CPUs also commonly consume power at a higher rate than most power supplies provide. The amount of power that a CPU consumes depends on clock speed (operating frequency) and transistor density. For each clock period, hundreds of thousand, if not millions, of transistors draw current simultaneously. The current is drawn in bursts corresponding to the clock periods. The change in current with respect to time (i.e. the slew rate) for each clock period is likely to be faster than a typical power supply can handle. In which case, in FIG. 1, voltage regulator 120 not only converts power to appropriate voltage and tolerance levels, but also supplies power at the required slew rate. Capacitors 127 store power from the power supply so that it can be provided at the faster slew rate. The amount of capacitance needed to sustain the slew rate for CPU 130 increases as the slew rate increases and increases as the distance between capacitors 127 and CPU 130 increases. Larger capacitance generally means larger and/or more capacitors are needed.
Heat sink 150 provides the thermal solution for CPU 130. Heat sink 150 is situated in close proximity to CPU 130 so that the heat sink can absorb and dissipate the heat generated by the CPU. If the operating speed and/or transistor density of CPU 130 is increased, CPU 130 will generate more heat.
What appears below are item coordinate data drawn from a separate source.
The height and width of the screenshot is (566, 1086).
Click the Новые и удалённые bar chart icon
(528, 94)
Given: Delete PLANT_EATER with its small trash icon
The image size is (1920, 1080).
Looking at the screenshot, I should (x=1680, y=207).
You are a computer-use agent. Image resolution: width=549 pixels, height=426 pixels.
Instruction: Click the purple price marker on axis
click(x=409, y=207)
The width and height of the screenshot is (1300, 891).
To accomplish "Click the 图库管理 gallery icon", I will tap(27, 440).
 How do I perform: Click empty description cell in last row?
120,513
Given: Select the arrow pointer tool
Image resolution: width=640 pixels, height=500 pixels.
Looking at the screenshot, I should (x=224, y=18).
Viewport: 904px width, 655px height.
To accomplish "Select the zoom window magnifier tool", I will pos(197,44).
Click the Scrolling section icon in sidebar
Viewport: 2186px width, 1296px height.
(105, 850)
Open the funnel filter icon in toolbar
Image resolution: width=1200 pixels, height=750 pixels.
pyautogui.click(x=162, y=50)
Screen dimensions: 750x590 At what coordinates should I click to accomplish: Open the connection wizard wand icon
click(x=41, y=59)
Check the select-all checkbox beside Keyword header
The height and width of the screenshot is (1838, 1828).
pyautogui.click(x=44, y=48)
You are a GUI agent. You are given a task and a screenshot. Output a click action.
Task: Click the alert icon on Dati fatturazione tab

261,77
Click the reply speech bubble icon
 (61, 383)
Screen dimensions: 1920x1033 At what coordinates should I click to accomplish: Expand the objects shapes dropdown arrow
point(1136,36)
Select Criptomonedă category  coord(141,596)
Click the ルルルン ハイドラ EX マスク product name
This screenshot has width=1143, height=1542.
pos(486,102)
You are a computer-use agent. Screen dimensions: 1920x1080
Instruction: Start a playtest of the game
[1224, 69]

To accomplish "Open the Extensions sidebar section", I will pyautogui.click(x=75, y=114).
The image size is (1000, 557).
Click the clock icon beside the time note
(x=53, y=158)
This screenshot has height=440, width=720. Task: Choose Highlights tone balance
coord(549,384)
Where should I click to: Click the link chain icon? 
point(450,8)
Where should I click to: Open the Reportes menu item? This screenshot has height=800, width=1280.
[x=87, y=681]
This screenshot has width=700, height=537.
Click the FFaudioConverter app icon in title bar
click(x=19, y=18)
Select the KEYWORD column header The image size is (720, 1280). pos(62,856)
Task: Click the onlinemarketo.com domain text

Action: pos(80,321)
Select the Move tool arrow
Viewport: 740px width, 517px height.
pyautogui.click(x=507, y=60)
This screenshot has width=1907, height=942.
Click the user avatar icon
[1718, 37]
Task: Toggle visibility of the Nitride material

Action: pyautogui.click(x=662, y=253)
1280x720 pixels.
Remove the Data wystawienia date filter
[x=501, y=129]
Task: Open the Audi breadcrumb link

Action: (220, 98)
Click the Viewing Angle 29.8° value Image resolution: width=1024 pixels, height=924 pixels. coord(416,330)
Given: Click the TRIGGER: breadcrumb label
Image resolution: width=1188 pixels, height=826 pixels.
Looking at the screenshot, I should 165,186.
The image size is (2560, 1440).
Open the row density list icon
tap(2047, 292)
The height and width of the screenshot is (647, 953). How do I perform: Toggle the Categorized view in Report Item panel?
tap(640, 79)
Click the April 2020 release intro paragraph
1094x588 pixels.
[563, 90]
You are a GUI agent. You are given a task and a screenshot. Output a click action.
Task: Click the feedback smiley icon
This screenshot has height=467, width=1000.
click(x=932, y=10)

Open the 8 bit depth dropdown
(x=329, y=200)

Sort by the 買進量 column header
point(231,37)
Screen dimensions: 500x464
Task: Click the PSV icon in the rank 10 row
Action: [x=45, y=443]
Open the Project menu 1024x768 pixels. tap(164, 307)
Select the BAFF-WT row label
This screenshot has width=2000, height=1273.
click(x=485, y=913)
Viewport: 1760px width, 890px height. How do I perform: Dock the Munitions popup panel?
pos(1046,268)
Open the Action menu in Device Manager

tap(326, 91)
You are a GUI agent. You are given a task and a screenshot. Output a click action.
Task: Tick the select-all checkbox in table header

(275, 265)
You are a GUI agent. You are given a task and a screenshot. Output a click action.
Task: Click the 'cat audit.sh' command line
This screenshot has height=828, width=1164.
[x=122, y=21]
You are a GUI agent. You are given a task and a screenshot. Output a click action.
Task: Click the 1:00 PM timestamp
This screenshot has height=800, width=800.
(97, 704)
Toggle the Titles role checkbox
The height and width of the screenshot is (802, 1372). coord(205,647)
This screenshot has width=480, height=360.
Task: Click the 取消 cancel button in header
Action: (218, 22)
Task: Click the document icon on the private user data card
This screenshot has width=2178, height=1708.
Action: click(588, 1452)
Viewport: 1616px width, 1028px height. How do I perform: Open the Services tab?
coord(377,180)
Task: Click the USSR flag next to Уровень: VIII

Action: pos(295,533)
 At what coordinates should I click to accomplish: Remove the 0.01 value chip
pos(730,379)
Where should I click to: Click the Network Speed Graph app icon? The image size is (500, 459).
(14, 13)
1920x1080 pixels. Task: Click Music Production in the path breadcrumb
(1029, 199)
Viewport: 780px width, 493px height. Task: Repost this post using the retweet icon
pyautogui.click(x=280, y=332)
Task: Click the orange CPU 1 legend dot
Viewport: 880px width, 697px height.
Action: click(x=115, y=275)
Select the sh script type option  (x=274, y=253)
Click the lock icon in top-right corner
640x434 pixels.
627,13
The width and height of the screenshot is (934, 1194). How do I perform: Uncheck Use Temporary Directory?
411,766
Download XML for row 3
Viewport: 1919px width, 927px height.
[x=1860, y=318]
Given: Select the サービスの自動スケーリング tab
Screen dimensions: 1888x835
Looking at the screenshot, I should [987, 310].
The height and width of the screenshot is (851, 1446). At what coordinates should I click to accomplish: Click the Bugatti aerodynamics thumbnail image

The more heat that CPU 130 generates, the more surface area heat sink 150 needs to dissipate heat (assuming all other factors are equal).
Putting the input/output, power, and thermal solutions together causes a variety of design conflicts. Voltage regulator 120 needs to be as close as possible to CPU 130 to provide power at the required slew rate in an efficient manner. Heat sink 150 must also be close to CPU 150 and also requires a certain surface area to absorb and dissipate the CPU""s heat. As shown in the illustrated embodiment, the size of heat sink 150 limits how close voltage regulator 120 can be to the CPU. If socket 140 were taller, voltage regulator 120 could fit under the heat sink and get closer to CPU 130. But, the height of socket 140 is limited by the critical inductance of leads 145 and the need for heat sink 150 to be in contact with CPU 130.
As technology allows CPU 130 to run faster and include more transistors, the design conflicts among the three solutions get worse. The components of voltage regulator 120 get larger, heat sink 150 gets larger, and socket 140 gets shorter. In fact, as power requirements increase, voltage regulator 120 generates so much heat that it needs its own thermal solution, adding complexity and cost to the design. For instance, a typical thermal solution for voltage regulator 120 may includes an additional fan (not shown) which occupies valuable space on system board 110 and requires additional power.
A socket attaches to a first component and includes a receptive area to couple a second component to the first component. A low profile voltage regulator is integrated into the socket and proximately disposed adjacent to the receptive area. The low profile voltage regulator converts a first power signal from the first component to a second power signal for the second component. A chassis encloses the socket and the low profile voltage regulator and serves as a base for a heat sink to be attached to the second component.